Assignment: Only one span of the listing below should come back. It runs from the line with "Task: Click the" through the line with "Click the 'Update", and each of its lines must be reproduced exactly.

Data extract:
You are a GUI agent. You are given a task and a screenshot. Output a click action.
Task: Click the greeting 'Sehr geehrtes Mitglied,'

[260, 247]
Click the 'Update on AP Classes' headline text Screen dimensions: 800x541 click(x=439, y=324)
---
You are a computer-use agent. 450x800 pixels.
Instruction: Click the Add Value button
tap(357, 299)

Answer section:
Task: Click the greeting 'Sehr geehrtes Mitglied,'

[260, 247]
Click the 'Update on AP Classes' headline text Screen dimensions: 800x541 click(x=439, y=324)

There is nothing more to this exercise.